What about crabapple shrubs?

Bend, OR(Zone 4b)

I saw some crabapples trained as shrubs in a couple of local nurseries. Does anyone out there have experience with crabapples in shrub form? I'm thinking about lining our driveway with them - not as a tight hedge, but as a line of open-form shrubs.

Scott County, KY(Zone 5b)

Raising my hand...

Growing crabapples on their own roots and as multi-stemmed plants (shrubs, if you will) is not a bad plan. This is how they want to behave anyway, so you won't be interested in hacking away at sprouts from understock or otherwise if you have this as your intent from the beginning.

All the crabapples I'm growing here at the Valley are Father Fiala selections (see PlantFiles for more details) on their own roots and low-branched, if not multi-stemmed. They are happy as pigs in slop, and get better looking every year. Only setback here was climatological, with the 2007 Easter freeze, and insecticidal - the cicada crop of 2008. All has been calm and growthful since then. There should be serious fruit display this fall and winter, barring a dastardly drought.

I say - go for it!

Here's the Valley collection on the day before the other Day that will live in Infamy (the 2007 Easter freeze)...

Thumbnail by ViburnumValley
Saint Louis, MO(Zone 6a)

I still have 10ft high tree carcasses standing as silent memorials to that freeze.
I don't have the heart to cut them down. Mother nature will take care of it eventually.
A very sad day for many gardeners in the entire midwest.

Scott County, KY(Zone 5b)

The greatest immediate damage for me was Viburnum plicatum var. (f.) tomentosum selections - 8' 'Shasta' plants and 6' 'Shoshoni' plants killed outright.

Many Viburnum dilatatum clones were severely wracked - my 10' x 10' 'Erie' lost about a third of its canopy and two 'Asian Beauty' that were taller than the eaves of my porch (12' at least) got nailed too.

Fortunately, the passing of time has promoted a lot of healing at the Valley. It just takes the prompting of a question to bring back a bit of the horror, though.

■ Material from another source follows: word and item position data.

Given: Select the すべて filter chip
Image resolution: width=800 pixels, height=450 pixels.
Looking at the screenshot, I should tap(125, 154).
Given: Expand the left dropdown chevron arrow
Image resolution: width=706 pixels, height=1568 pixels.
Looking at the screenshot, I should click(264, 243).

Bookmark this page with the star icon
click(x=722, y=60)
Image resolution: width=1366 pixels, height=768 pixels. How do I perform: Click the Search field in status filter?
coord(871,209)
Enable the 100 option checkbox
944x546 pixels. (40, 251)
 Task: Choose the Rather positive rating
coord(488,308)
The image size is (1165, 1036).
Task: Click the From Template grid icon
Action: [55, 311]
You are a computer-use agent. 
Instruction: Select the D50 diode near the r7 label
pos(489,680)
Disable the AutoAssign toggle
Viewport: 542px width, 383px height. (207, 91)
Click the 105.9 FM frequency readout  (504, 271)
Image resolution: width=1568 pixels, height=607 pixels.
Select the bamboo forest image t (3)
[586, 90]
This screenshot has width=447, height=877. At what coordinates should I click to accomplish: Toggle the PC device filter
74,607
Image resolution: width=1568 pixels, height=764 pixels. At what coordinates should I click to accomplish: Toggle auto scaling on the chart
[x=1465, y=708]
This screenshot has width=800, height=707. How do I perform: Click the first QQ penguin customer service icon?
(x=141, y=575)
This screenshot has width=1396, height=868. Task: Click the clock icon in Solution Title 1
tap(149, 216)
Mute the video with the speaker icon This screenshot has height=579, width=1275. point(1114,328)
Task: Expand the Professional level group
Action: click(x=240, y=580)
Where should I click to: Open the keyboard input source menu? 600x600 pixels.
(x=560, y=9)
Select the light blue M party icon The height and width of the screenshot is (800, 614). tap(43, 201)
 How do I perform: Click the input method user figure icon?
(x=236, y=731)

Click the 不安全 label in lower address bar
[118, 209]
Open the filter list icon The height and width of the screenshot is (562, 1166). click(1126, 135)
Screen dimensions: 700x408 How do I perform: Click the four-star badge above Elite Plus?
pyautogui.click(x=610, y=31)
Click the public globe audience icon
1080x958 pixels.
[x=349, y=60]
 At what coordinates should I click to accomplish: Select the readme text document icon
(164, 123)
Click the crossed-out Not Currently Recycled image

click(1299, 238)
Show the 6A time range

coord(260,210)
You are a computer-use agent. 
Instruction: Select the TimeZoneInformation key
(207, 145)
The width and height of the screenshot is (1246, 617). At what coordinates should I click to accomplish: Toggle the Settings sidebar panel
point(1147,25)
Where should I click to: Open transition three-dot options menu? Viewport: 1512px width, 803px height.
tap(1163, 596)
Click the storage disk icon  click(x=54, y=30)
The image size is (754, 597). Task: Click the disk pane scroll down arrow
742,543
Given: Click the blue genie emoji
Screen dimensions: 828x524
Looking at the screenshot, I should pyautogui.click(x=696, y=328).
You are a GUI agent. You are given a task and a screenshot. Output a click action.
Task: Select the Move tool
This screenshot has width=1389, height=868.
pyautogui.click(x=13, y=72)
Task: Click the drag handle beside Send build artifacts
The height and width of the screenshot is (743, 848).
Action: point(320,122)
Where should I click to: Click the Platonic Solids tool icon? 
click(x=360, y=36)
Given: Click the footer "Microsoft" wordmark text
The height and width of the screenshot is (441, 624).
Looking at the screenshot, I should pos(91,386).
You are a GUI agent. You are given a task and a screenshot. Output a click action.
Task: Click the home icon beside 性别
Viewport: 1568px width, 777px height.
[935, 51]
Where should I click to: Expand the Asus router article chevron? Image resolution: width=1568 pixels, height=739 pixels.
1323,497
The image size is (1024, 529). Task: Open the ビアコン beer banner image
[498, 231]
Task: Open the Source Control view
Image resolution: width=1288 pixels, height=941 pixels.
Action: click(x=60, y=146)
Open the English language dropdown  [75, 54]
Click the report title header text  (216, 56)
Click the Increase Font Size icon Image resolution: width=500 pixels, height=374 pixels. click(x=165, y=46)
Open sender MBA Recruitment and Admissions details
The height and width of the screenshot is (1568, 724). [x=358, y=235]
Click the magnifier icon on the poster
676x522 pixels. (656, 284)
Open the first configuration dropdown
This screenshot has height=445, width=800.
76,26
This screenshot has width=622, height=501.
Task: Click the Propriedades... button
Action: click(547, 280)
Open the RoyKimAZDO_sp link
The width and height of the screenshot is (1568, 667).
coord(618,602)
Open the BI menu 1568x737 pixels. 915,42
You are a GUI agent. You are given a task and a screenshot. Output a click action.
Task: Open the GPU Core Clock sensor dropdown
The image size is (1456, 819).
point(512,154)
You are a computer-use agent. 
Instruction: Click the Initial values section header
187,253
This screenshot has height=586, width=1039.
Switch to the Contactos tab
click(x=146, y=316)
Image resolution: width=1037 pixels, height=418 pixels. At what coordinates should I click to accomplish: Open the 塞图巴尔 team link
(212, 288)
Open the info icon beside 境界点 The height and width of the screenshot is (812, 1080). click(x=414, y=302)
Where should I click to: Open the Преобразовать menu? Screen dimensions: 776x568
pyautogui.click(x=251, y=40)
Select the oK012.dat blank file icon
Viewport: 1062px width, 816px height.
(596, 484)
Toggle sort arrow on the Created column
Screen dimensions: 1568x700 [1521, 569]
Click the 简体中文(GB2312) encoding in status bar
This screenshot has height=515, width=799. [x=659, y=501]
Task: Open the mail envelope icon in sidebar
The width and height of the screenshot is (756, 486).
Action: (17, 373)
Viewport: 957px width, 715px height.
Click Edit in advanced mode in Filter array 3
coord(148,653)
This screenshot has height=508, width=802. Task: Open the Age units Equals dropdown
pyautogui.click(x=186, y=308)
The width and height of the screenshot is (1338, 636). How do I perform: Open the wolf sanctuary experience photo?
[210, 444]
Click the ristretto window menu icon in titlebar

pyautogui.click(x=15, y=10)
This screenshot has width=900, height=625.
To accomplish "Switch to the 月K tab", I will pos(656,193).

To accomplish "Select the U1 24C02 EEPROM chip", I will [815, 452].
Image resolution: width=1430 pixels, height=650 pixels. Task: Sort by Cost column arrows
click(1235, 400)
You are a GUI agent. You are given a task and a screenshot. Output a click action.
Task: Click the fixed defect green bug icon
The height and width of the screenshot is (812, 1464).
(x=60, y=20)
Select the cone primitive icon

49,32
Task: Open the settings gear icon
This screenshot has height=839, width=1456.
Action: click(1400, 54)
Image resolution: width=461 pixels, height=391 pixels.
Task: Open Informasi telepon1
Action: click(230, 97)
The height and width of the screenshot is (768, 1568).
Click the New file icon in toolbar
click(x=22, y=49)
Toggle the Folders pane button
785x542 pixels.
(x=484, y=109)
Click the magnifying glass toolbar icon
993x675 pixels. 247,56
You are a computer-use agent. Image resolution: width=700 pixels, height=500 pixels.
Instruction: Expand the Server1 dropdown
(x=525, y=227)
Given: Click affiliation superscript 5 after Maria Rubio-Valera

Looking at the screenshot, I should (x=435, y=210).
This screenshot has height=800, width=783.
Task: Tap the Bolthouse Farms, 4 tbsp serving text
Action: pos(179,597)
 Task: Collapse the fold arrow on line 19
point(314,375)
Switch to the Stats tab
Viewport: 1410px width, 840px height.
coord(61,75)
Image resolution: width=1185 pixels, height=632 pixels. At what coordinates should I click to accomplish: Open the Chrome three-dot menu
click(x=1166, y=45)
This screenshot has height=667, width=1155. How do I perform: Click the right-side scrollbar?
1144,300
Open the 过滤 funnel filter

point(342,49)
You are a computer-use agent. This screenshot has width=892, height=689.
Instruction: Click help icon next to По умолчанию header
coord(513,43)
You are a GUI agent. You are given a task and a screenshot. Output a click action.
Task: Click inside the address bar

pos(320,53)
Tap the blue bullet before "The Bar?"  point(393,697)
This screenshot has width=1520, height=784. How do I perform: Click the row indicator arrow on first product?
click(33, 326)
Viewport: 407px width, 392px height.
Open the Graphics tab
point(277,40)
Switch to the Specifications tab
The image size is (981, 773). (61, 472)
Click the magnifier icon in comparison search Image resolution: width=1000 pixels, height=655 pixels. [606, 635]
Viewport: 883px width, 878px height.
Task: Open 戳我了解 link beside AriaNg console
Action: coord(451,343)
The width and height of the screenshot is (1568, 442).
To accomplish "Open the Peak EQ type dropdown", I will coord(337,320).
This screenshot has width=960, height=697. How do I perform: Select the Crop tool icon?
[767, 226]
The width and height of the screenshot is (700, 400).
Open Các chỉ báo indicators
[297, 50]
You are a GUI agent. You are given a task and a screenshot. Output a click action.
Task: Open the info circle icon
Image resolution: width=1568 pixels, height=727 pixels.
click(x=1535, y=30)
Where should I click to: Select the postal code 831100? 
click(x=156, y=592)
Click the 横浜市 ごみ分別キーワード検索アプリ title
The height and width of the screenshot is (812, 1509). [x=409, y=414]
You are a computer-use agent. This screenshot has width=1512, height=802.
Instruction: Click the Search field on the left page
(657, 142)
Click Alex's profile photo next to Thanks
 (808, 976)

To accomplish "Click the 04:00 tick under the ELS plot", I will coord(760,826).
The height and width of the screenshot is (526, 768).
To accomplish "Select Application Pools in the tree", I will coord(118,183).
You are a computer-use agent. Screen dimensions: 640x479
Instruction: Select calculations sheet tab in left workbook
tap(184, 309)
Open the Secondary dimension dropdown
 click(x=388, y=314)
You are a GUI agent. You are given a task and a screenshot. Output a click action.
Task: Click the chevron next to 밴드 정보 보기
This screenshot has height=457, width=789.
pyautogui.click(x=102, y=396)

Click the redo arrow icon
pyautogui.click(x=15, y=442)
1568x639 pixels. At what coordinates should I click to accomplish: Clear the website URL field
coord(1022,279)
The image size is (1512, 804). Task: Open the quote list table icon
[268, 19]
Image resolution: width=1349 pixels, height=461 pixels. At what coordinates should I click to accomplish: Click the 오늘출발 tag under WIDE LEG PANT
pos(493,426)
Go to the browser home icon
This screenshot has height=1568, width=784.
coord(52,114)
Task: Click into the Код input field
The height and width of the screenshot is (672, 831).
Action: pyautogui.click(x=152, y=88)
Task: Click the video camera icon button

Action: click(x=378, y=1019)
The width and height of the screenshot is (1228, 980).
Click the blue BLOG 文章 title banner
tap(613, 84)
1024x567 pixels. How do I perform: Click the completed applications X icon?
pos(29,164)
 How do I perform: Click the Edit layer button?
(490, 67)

I'll never forget the normally vertical blooms on the 'Ann' magnolia (one of the Little Girls series) frozen horizontally - invective cooling indeed.

Bend, OR(Zone 4b)

VV & Wee: My condolensces on your losses. Sounds like that was a most unhappy Easter. We have a few "monuments" in our yard from a week of -15F this past winter. Very sad. :(
VV:Thanks for posting the pict of the shrubby crabs. Tree forms do really well here, and we're constantly patroling for suckers, so the shrub forms should thrive in uninhibited multi-trunk-ed-ness. Our local tree nursery guy has three vars setting roots in pots - Royal Raindrops, Snowdrift, and Prairiefire. I thought it would make a nice effect to have a combo of all three, with similar forms and slightly different flower & leaf colors, lining the driveway. Thanks for raising your hand. :)

Scott County, KY(Zone 5b)

You are quite welcome.

Enjoy your new prospects, and send regular report cards on how they do for you.